On 11/3/2023 at 11:56 AM, MuscledHorse said:

You're not going to find a date worthy guy on the hookup apps. They will be found in other places. I met my other half at an event called Furry Weekend Atlanta. Our meeting was totally by chance because we knew some of the same people in League of Atlanta pups. I was a few weeks from moving to Atlanta and he wound up being one of the guys who came up to TN to help me move, and afterwards, we started hanging out. By the time we decided to call it boyfriends about 3 months later, every guy who knew us said "it's about time you two figured it out." We've been together ever since. We both work hard and play hard. We reject sexual monogamy as a basis for a meaningful relationship and he is genuinely my best friend. We have things and interests we do and pursue separately and we have things we do and pursue together. He is not the "romantic" type (waving crucifix at Hallmark Channel) while I enjoy the cuddly-kissy stuff, which he indulges sometimes.  our ideal relationship is going to be with the guy who turns out to be our best friend and cheerleader and you, theirs. Hookup apps are not the places to meet. See what kinds of events your community has (pups, leather, gaymers, etc.) as those are the places where you're likely to meet guys you can actually socialize with, who will be more than just a hookup.

You just can’t say you won’t find a worthy Guy with a hookup app.  It can happen every where. My first LTR  I found at a cruising area , my second I found at Gaydar. Both LTR lasted approx 7 years and ended due different reasons. My current boyfriend I met on Bullchat a Dutch hookup chat. Even before we met or I even saw a photo I knew it was my man for life. I told this to a friend and he just laughed when I said this. Now 15 years later we are still a couple and will be for life. We have a family , we are granddads but we are also living the gaylife playing around with other Guys. Most of the time together. Is our relation Romantic ?  Not really, it is about friendship and loving to be together and sharing happy and sad moments. So my advice just live , date , however don’t search. You never know when or where, it can happen always and everywhere when you least expect it.

| ENTRIES PROVIDED |

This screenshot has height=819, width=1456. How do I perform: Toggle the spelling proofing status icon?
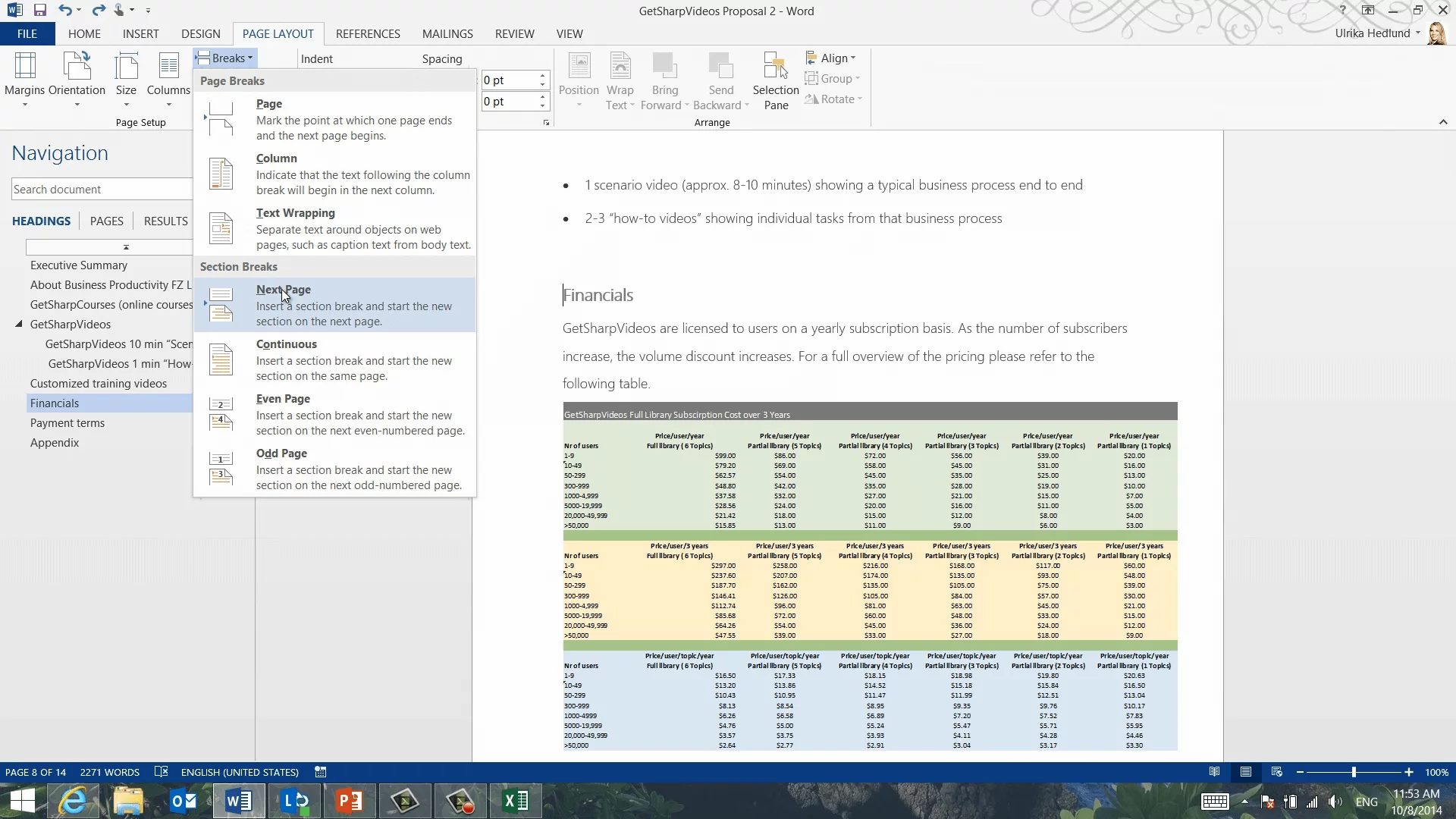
...
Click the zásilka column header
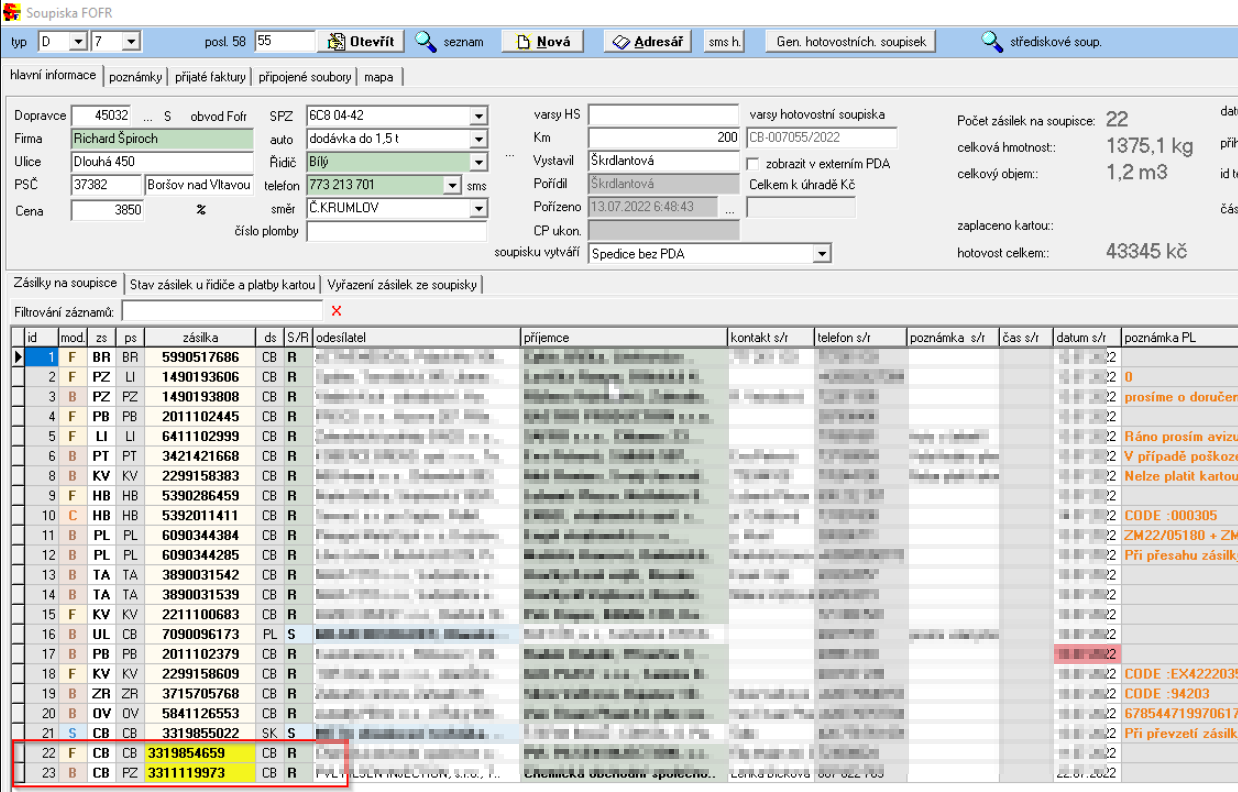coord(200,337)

| EXERCISE DESCRIPTION |
Quote the forum thread on meeting partners, beginning at "You just can’t" and stopping after "least expect it.".

| RESULT OF THIS TASK |
You just can’t say you won’t find a worthy Guy with a hookup app.  It can happen every where. My first LTR  I found at a cruising area , my second I found at Gaydar. Both LTR lasted approx 7 years and ended due different reasons. My current boyfriend I met on Bullchat a Dutch hookup chat. Even before we met or I even saw a photo I knew it was my man for life. I told this to a friend and he just laughed when I said this. Now 15 years later we are still a couple and will be for life. We have a family , we are granddads but we are also living the gaylife playing around with other Guys. Most of the time together. Is our relation Romantic ?  Not really, it is about friendship and loving to be together and sharing happy and sad moments. So my advice just live , date , however don’t search. You never know when or where, it can happen always and everywhere when you least expect it.